● Prompt: Quote all of the material below word for word, changing nothing.

● Dataset records:
########
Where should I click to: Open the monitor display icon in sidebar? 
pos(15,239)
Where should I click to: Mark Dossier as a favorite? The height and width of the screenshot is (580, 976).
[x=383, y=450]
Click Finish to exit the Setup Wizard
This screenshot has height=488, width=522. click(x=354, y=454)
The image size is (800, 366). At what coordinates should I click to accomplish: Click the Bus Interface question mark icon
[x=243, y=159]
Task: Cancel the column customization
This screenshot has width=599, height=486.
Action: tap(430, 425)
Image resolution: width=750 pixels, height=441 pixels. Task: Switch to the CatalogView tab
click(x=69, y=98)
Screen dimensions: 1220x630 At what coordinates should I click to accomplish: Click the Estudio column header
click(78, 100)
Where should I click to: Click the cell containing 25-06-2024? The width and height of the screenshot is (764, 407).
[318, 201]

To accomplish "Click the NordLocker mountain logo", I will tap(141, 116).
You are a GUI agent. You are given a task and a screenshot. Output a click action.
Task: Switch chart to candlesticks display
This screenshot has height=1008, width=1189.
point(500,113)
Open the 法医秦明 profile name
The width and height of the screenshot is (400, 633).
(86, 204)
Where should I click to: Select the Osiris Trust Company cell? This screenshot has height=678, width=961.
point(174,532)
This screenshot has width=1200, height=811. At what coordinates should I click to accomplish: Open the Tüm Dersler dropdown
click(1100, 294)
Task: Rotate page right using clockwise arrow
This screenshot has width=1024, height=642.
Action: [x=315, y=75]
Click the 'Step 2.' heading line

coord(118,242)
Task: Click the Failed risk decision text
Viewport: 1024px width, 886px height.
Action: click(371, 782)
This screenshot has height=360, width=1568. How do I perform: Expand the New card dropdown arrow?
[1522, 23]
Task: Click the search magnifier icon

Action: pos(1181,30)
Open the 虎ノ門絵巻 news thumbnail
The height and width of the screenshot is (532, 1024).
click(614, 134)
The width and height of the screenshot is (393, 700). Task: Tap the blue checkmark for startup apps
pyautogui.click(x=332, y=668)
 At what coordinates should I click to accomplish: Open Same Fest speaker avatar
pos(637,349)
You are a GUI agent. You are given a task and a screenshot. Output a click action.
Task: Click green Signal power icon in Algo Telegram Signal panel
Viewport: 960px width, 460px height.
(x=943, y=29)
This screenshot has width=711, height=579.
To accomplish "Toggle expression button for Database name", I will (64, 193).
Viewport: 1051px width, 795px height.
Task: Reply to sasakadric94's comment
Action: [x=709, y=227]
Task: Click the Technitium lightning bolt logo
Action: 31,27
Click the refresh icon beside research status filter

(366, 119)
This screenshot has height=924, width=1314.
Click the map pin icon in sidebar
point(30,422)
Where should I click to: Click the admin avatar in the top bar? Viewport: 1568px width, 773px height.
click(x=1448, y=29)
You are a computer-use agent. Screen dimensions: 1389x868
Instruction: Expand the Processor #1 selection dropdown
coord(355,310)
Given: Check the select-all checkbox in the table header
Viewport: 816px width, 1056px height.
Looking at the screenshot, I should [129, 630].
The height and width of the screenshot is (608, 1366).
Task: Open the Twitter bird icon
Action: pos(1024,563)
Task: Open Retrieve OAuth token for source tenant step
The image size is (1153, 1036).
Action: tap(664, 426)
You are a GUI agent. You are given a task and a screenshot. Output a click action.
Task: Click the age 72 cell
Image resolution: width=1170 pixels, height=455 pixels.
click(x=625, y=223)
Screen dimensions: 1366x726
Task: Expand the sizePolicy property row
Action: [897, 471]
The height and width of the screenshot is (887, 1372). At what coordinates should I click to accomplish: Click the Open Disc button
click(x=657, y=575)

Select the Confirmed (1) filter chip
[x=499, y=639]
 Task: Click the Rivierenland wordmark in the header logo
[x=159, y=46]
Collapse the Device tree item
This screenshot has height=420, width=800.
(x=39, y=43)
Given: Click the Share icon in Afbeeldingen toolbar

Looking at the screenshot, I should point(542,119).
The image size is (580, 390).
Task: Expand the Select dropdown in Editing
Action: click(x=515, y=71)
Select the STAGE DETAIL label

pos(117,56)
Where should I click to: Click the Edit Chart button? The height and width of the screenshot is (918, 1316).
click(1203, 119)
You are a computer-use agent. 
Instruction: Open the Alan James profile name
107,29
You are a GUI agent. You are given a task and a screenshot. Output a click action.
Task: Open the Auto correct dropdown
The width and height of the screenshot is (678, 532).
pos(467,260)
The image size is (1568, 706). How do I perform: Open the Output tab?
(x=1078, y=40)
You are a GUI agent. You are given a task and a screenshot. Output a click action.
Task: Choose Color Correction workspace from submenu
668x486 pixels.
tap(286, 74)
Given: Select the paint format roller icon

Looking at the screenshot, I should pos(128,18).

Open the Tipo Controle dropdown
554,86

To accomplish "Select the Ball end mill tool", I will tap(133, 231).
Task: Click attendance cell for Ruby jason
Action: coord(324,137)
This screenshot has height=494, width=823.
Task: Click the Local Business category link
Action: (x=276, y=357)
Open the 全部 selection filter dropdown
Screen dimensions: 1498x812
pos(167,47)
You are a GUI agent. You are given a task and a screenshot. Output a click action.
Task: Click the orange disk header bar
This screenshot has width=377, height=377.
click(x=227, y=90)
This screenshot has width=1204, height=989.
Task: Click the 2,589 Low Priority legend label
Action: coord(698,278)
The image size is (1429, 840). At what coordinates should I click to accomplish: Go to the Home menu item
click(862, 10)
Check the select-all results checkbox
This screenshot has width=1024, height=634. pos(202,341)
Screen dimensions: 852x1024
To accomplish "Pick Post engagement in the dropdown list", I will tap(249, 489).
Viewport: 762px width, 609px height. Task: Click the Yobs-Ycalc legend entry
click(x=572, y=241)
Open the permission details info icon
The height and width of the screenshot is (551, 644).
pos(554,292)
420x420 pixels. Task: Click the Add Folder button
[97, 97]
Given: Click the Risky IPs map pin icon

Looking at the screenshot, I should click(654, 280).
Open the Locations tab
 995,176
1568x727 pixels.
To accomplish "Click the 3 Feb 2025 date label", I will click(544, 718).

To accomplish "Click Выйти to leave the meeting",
########
● Completed exercise:
Where should I click to: Open the monitor display icon in sidebar? 
pos(15,239)
Where should I click to: Mark Dossier as a favorite? The height and width of the screenshot is (580, 976).
[x=383, y=450]
Click Finish to exit the Setup Wizard
This screenshot has height=488, width=522. click(x=354, y=454)
The image size is (800, 366). At what coordinates should I click to accomplish: Click the Bus Interface question mark icon
[x=243, y=159]
Task: Cancel the column customization
This screenshot has width=599, height=486.
Action: tap(430, 425)
Image resolution: width=750 pixels, height=441 pixels. Task: Switch to the CatalogView tab
click(x=69, y=98)
Screen dimensions: 1220x630 At what coordinates should I click to accomplish: Click the Estudio column header
click(78, 100)
Where should I click to: Click the cell containing 25-06-2024? The width and height of the screenshot is (764, 407).
[318, 201]

To accomplish "Click the NordLocker mountain logo", I will tap(141, 116).
You are a GUI agent. You are given a task and a screenshot. Output a click action.
Task: Switch chart to candlesticks display
This screenshot has height=1008, width=1189.
point(500,113)
Open the 法医秦明 profile name
The width and height of the screenshot is (400, 633).
(86, 204)
Where should I click to: Select the Osiris Trust Company cell? This screenshot has height=678, width=961.
point(174,532)
This screenshot has width=1200, height=811. At what coordinates should I click to accomplish: Open the Tüm Dersler dropdown
click(1100, 294)
Task: Rotate page right using clockwise arrow
This screenshot has width=1024, height=642.
Action: [x=315, y=75]
Click the 'Step 2.' heading line

coord(118,242)
Task: Click the Failed risk decision text
Viewport: 1024px width, 886px height.
Action: click(371, 782)
This screenshot has height=360, width=1568. How do I perform: Expand the New card dropdown arrow?
[1522, 23]
Task: Click the search magnifier icon

Action: pos(1181,30)
Open the 虎ノ門絵巻 news thumbnail
The height and width of the screenshot is (532, 1024).
click(614, 134)
The width and height of the screenshot is (393, 700). Task: Tap the blue checkmark for startup apps
pyautogui.click(x=332, y=668)
 At what coordinates should I click to accomplish: Open Same Fest speaker avatar
pos(637,349)
You are a GUI agent. You are given a task and a screenshot. Output a click action.
Task: Click green Signal power icon in Algo Telegram Signal panel
Viewport: 960px width, 460px height.
(x=943, y=29)
This screenshot has width=711, height=579.
To accomplish "Toggle expression button for Database name", I will (64, 193).
Viewport: 1051px width, 795px height.
Task: Reply to sasakadric94's comment
Action: [x=709, y=227]
Task: Click the Technitium lightning bolt logo
Action: 31,27
Click the refresh icon beside research status filter

(366, 119)
This screenshot has height=924, width=1314.
Click the map pin icon in sidebar
point(30,422)
Where should I click to: Click the admin avatar in the top bar? Viewport: 1568px width, 773px height.
click(x=1448, y=29)
You are a computer-use agent. Screen dimensions: 1389x868
Instruction: Expand the Processor #1 selection dropdown
coord(355,310)
Given: Check the select-all checkbox in the table header
Viewport: 816px width, 1056px height.
Looking at the screenshot, I should [129, 630].
The height and width of the screenshot is (608, 1366).
Task: Open the Twitter bird icon
Action: pos(1024,563)
Task: Open Retrieve OAuth token for source tenant step
The image size is (1153, 1036).
Action: tap(664, 426)
You are a GUI agent. You are given a task and a screenshot. Output a click action.
Task: Click the age 72 cell
Image resolution: width=1170 pixels, height=455 pixels.
click(x=625, y=223)
Screen dimensions: 1366x726
Task: Expand the sizePolicy property row
Action: [897, 471]
The height and width of the screenshot is (887, 1372). At what coordinates should I click to accomplish: Click the Open Disc button
click(x=657, y=575)

Select the Confirmed (1) filter chip
[x=499, y=639]
 Task: Click the Rivierenland wordmark in the header logo
[x=159, y=46]
Collapse the Device tree item
This screenshot has height=420, width=800.
(x=39, y=43)
Given: Click the Share icon in Afbeeldingen toolbar

Looking at the screenshot, I should point(542,119).
The image size is (580, 390).
Task: Expand the Select dropdown in Editing
Action: click(x=515, y=71)
Select the STAGE DETAIL label

pos(117,56)
Where should I click to: Click the Edit Chart button? The height and width of the screenshot is (918, 1316).
click(1203, 119)
You are a computer-use agent. 
Instruction: Open the Alan James profile name
107,29
You are a GUI agent. You are given a task and a screenshot. Output a click action.
Task: Open the Auto correct dropdown
The width and height of the screenshot is (678, 532).
pos(467,260)
The image size is (1568, 706). How do I perform: Open the Output tab?
(x=1078, y=40)
You are a GUI agent. You are given a task and a screenshot. Output a click action.
Task: Choose Color Correction workspace from submenu
668x486 pixels.
tap(286, 74)
Given: Select the paint format roller icon

Looking at the screenshot, I should pos(128,18).

Open the Tipo Controle dropdown
554,86

To accomplish "Select the Ball end mill tool", I will tap(133, 231).
Task: Click attendance cell for Ruby jason
Action: coord(324,137)
This screenshot has height=494, width=823.
Task: Click the Local Business category link
Action: (x=276, y=357)
Open the 全部 selection filter dropdown
Screen dimensions: 1498x812
pos(167,47)
You are a GUI agent. You are given a task and a screenshot. Output a click action.
Task: Click the orange disk header bar
This screenshot has width=377, height=377.
click(x=227, y=90)
This screenshot has width=1204, height=989.
Task: Click the 2,589 Low Priority legend label
Action: coord(698,278)
The image size is (1429, 840). At what coordinates should I click to accomplish: Go to the Home menu item
click(862, 10)
Check the select-all results checkbox
This screenshot has width=1024, height=634. pos(202,341)
Screen dimensions: 852x1024
To accomplish "Pick Post engagement in the dropdown list", I will tap(249, 489).
Viewport: 762px width, 609px height. Task: Click the Yobs-Ycalc legend entry
click(x=572, y=241)
Open the permission details info icon
The height and width of the screenshot is (551, 644).
pos(554,292)
420x420 pixels. Task: Click the Add Folder button
[97, 97]
Given: Click the Risky IPs map pin icon

Looking at the screenshot, I should click(654, 280).
Open the Locations tab
 995,176
1568x727 pixels.
To accomplish "Click the 3 Feb 2025 date label", I will click(544, 718).

To accomplish "Click Выйти to leave the meeting",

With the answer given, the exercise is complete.